(Phys.org)—The great glaciers of the Alps are melting. Several climate change scenarios, some of which are based on an average temperature increase of +4°C, predict their complete disappearance by the end of this century. As they retreat, the glaciers uncover cavities; these fill with meltwater, becoming lakes.
The Swiss National Science Foundation (SNSF) is funding a research project on the risks and possibilities of these new mountain lakes. Anton Schleiss, director of EPFL's Hydraulic Constructions Laboratory, is participating in the project. "Glaciers store water and transfer winter precipitation into summer runoff. Once they have disappeared, we will need to manage these new reservoirs, which will take over this water storage role."
For his Master's thesis project, EPFL Civil Engineering student David Zumofen studied several different options for how we can take advantage of these new natural reservoirs to produce electricity.

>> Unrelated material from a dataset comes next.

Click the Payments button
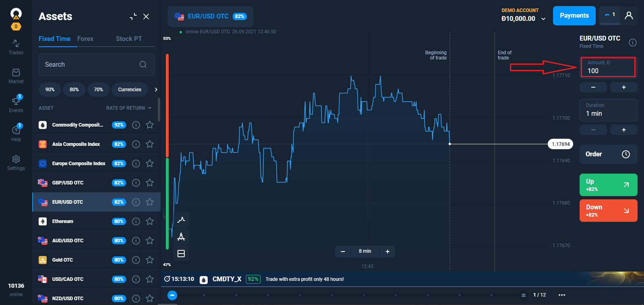 tap(574, 16)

In the first scenario, the lake water would go through turbines on site, as part of the construction of a future Gletsch-Oberwald hydroelectric power plant. This would yield less energy, but would not require altering any existing structures between the Rhone and Lake Geneva.

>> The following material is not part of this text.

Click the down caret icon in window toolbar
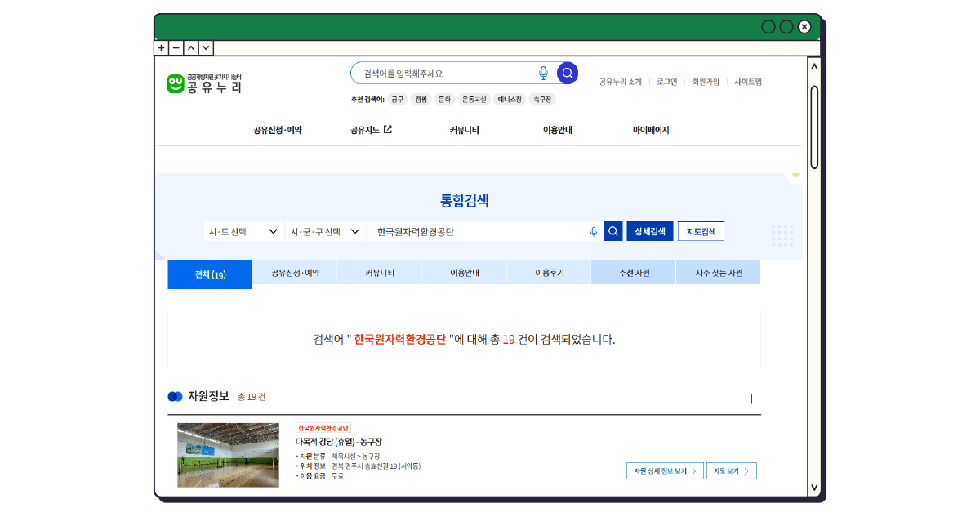Image resolution: width=980 pixels, height=517 pixels. [206, 48]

The second scenario would use the existing hydroelectric structures in place in Oberhasli, on the other side of the Grimsel Pass, at the drainage divide between the Rhine and Rhone watersheds. Because the water can pass through existing turbines several times on its journey downstream, this solution is much cheaper and could generate more electricity. The only problem is that the water will end up in the Rhine, depriving the Rhone of an important source of water.

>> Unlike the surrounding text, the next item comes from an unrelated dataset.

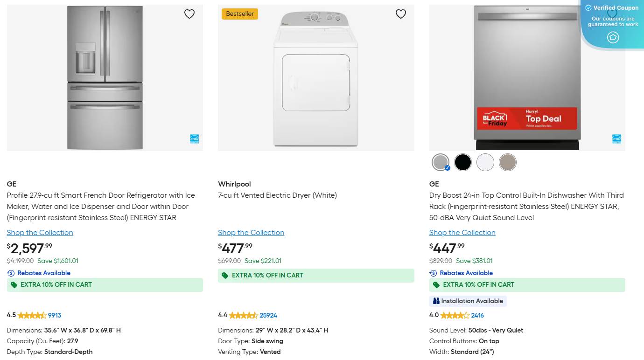Screen dimensions: 644x360
Task: Favorite the Whirlpool dryer with heart icon
Action: coord(401,14)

The Rhone glacier is visibly melting
Over the past ten years, the Rhone glacier has lost 6% of its mass. Just 150 years ago, it covered the entire Gletsch valley. Today, its tongue has retreated far up the watershed. From previous studies we know that two large cavities, each more than 50 meters deep, are hidden beneath the glacier. One of them may be completely uncovered by 2065, creating a lake that could be used for generating hydroelectric power.
"We must be careful about making climate predictions, because what was true a century ago may well no longer hold 100 years from now," says Zumofen. "If current predictions are correct, however, one of the two lakes could hold up to 50 million cubic meters of water." Zumofen analyzed the outflow of the glacier both during melting and once the glacier is completely gone, confirming the advantage of exploiting the lake, which will remain large even when the glacier no longer exists.
These studies are timely, because Switzerland has declared its commitment to abandoning nuclear power by 2050. It's the wealth of actual and potential hydropower stored in the Alps that make this a realistic possibility.